Request 1: Print the passage on the ZGP RISTRA optical parametric oscillator word for word.

Another important difference between the mid-IR system and previous RISTRA applications involves phase matching in ZGP. Singly-resonant OPOs typically achieve their best beam quality when the resonant wave – usually the signal – is least susceptible to undesirable influences from the pump or idler waves. This condition can be achieved by selecting mixing so that the pump and idler share the same polarization and co-propagate. For example, in Ref. [12] we used 0.532(o) → 1.576(o) + 0.803(e) in xz-cut KTP where the 0.532-μm pump and 1.576-μm idler shared o-polarization, while the e-polarized signal – which walks off from the idler and pump – was a mode of the cavity. Switching polarizations so that 0.532(e) → 1.576(e) + 0.803(o) would also work well, but using 0.532(e) → 1.576(o) + 0.803(e), where the pump and signal co-propagate, would make the resonated signal more susceptible to the beam quality of the pump. ZGP offers only 2.050(o) → 3.400(e) + 5.163(e) where the e-polarized signal and idler waves share near identical refractive indices and co-propagate. While this mixing should reduce susceptibility of the signal to the beam quality of the pump, the signal can be influenced by the idler. Four mirror reflections for each pass around the signal-resonant one-crystal configuration should eliminate any influence from the idler. However in a two-crystal ZGP RISTRA cavity, where there would be only two mirror reflections between crystals, any undesirable influence from the non-resonant idler may increase.

7. Conclusion

We have demonstrated a broadband operation of ZGP OPO utilizing the RISTRA concept. The 3D image-rotating resonator with birefringent mode cleaning produced a signal OPO beam with almost diffraction-limited beam quality. We achieved 10 mJ in signal-wave output from the ZGP OPO with ~55 mJ pump pulse energy. In principle, the ZGP RISTRA OPO design can operate at pump pulse energy of up to 250 mJ to produce higher energy in the signal wave. The OPO efficiency can be increased by utilizing the flat-topped pump beam profile and switching into single-frequency regime.

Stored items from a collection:

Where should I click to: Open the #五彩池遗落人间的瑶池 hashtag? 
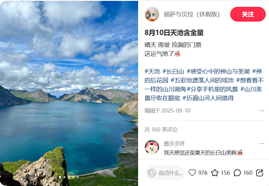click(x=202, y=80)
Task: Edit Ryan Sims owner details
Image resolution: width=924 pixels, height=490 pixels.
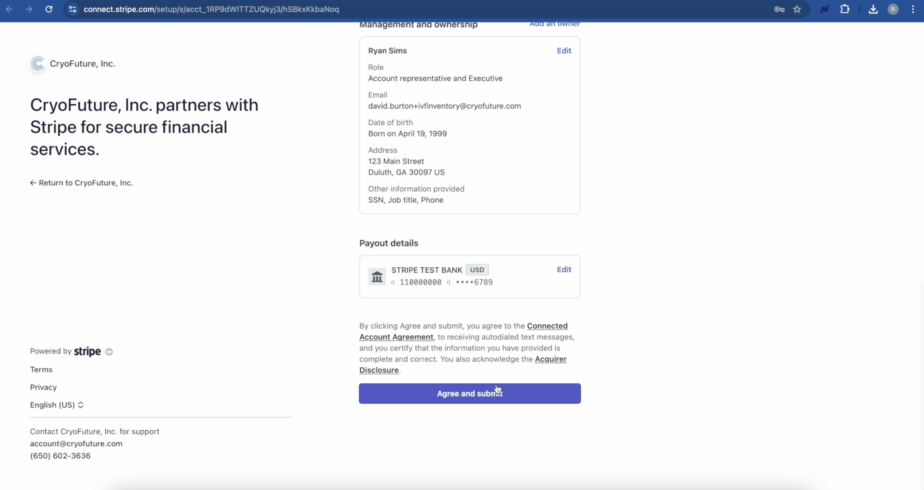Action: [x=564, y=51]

--

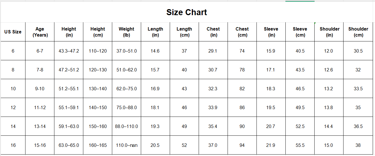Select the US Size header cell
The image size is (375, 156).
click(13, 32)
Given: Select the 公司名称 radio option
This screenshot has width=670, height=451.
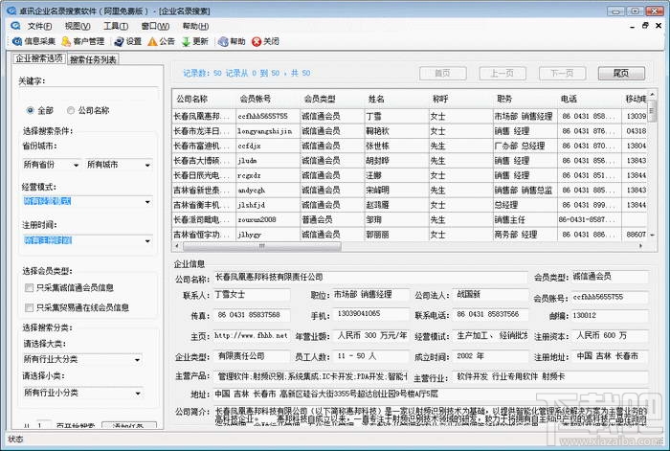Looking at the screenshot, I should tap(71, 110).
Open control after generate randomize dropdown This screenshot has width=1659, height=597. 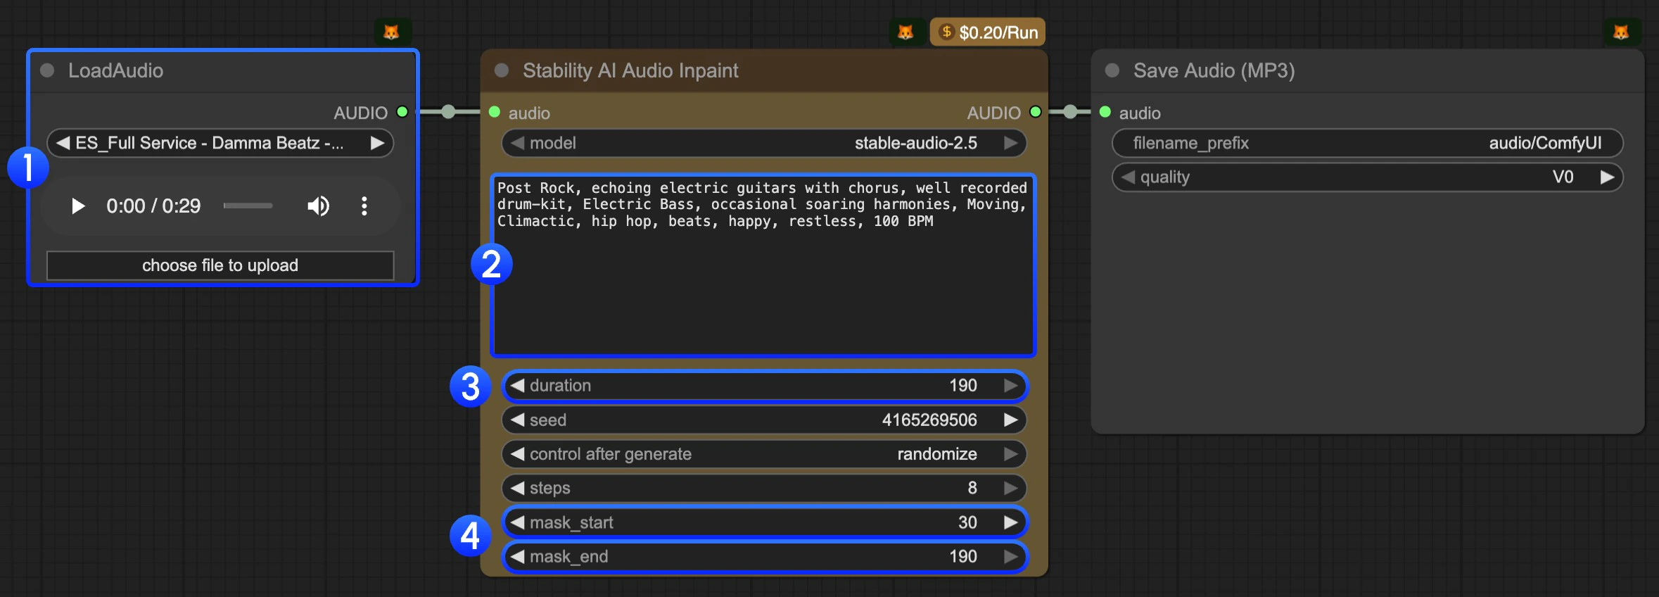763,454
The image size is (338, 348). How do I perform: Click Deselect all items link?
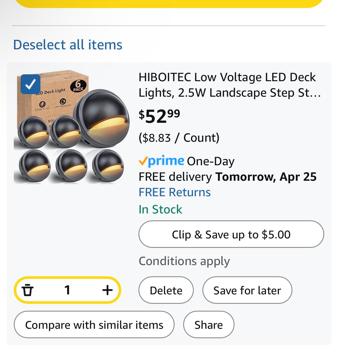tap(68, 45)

Request 2: Output, verbatim, the stretch of rows from the line containing "Where should I" through the line containing "Action: [x=564, y=51]", leaving the pictures out.

Expected answer 1:
Another important difference between the mid-IR system and previous RISTRA applications involves phase matching in ZGP. Singly-resonant OPOs typically achieve their best beam quality when the resonant wave – usually the signal – is least susceptible to undesirable influences from the pump or idler waves. This condition can be achieved by selecting mixing so that the pump and idler share the same polarization and co-propagate. For example, in Ref. [12] we used 0.532(o) → 1.576(o) + 0.803(e) in xz-cut KTP where the 0.532-μm pump and 1.576-μm idler shared o-polarization, while the e-polarized signal – which walks off from the idler and pump – was a mode of the cavity. Switching polarizations so that 0.532(e) → 1.576(e) + 0.803(o) would also work well, but using 0.532(e) → 1.576(o) + 0.803(e), where the pump and signal co-propagate, would make the resonated signal more susceptible to the beam quality of the pump. ZGP offers only 2.050(o) → 3.400(e) + 5.163(e) where the e-polarized signal and idler waves share near identical refractive indices and co-propagate. While this mixing should reduce susceptibility of the signal to the beam quality of the pump, the signal can be influenced by the idler. Four mirror reflections for each pass around the signal-resonant one-crystal configuration should eliminate any influence from the idler. However in a two-crystal ZGP RISTRA cavity, where there would be only two mirror reflections between crystals, any undesirable influence from the non-resonant idler may increase.

7. Conclusion

We have demonstrated a broadband operation of ZGP OPO utilizing the RISTRA concept. The 3D image-rotating resonator with birefringent mode cleaning produced a signal OPO beam with almost diffraction-limited beam quality. We achieved 10 mJ in signal-wave output from the ZGP OPO with ~55 mJ pump pulse energy. In principle, the ZGP RISTRA OPO design can operate at pump pulse energy of up to 250 mJ to produce higher energy in the signal wave. The OPO efficiency can be increased by utilizing the flat-topped pump beam profile and switching into single-frequency regime.

Expected answer 2:
Where should I click to: Open the #五彩池遗落人间的瑶池 hashtag? 
click(x=202, y=80)
Task: Edit Ryan Sims owner details
Image resolution: width=924 pixels, height=490 pixels.
Action: [x=564, y=51]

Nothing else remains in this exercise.